Das denkt D'Espinosa über die politische Situation in Deutschland
Deutschland ist politisch aufgekratzt zurzeit. Wie erleben Sie die Stimmung im Lande?
Ich erlebe Angst und Sorge bei den Menschen und dass die erregte Rhetorik die Gemüter weiter aufheizt. Das ist in Italien nicht anders.
Was unterscheidet die Deutschen in solchen Krisen von den Italienern?
Sind wir Italiener krisenerprobter? Das könnte sein. Vielleicht nehmen wir auch viele Dinge nicht so schwer. Ich erlebe die Deutschen als Menschen, für die jede Art von Sicherheit sehr wichtig ist. Tiefe und Gefühlskontrolle des deutschen Gemüts hängen eng zusammen mit der Erwartung von Solidität. Wird dieses Empfinden gestört, entstehen Nervosität und Angst, manchmal vielleicht übertrieben.
Haben Sie Angst vor der AfD - ist die Partei eine Bedrohung für die deutsche Demokratie?
Ich glaube, da muss man keine Angst haben. Wir sollten akzeptieren, dass es diese Partei gibt, und ihren Provokationen mit Gelassenheit begegnen.
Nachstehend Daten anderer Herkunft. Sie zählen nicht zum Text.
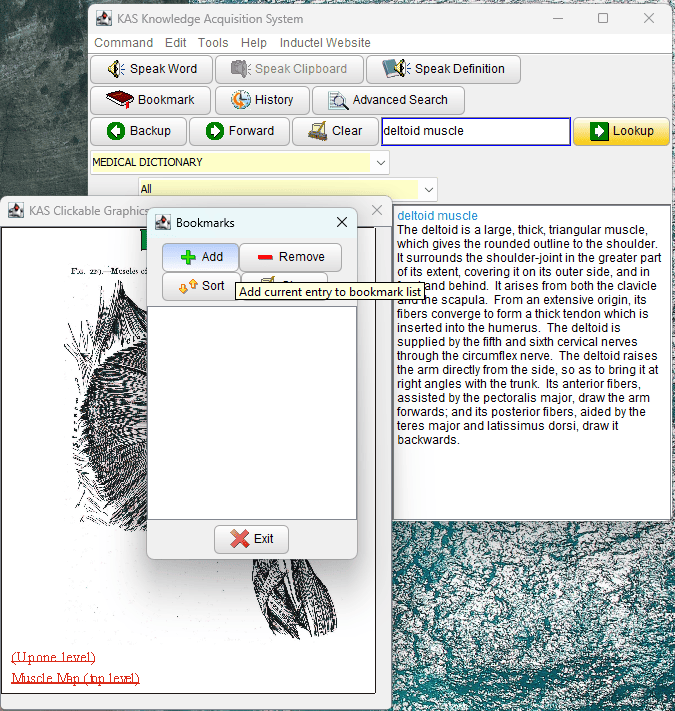Open Bookmark with the red book icon
This screenshot has width=675, height=711.
151,100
Die deutsche Demokratie ist gefestigt, davon bin ich überzeugt.
Kunst kann in Menschen viel auslösen, meint Dirigent D'Espinosa
Kann Musik die Menschen besser machen?
Kunst generell kann in Menschen viel auslösen. Die Musik scheint mir den direktesten Zugang zur menschlichen Seele zu haben. Wenn ein Konzert, eine Oper oder auch ein Popsong tiefe Emotionen auslöst, dann berührt es den Menschen in seinem Innersten. Er kann beseelt aus einem Konzert gehen, nimmt das Gefühlte und Erlebte mit in seinen Alltag und im besten Falle trägt ihn die Musik durch gute und schwierige Zeiten. Ich bin überzeugt, dass die Musik viel bewirken kann und das Empfinden der Menschen sensibilisiert. Insofern kann die Musik auch Menschen verbinden, Gespräche fördern, einen sensiblen Austausch über Erlebtes ermöglichen und Menschen dadurch auch besser machen. Wir sollten dazu eine Umfrage machen (lacht).
Was sagt der Philosoph in Ihnen: Wie bleibt man seelisch gesund in Krisenzeiten?
Das halte ich für schwer beantwortbar. Jeder Mensch hat unterschiedliche Bedürfnisse in unterschiedlichen Zeiten. Sicher ist, dass Solidarität und soziale Bindungen uns in schwierigen Zeiten helfen können. Wir sind alle auf Gnade angewiesen.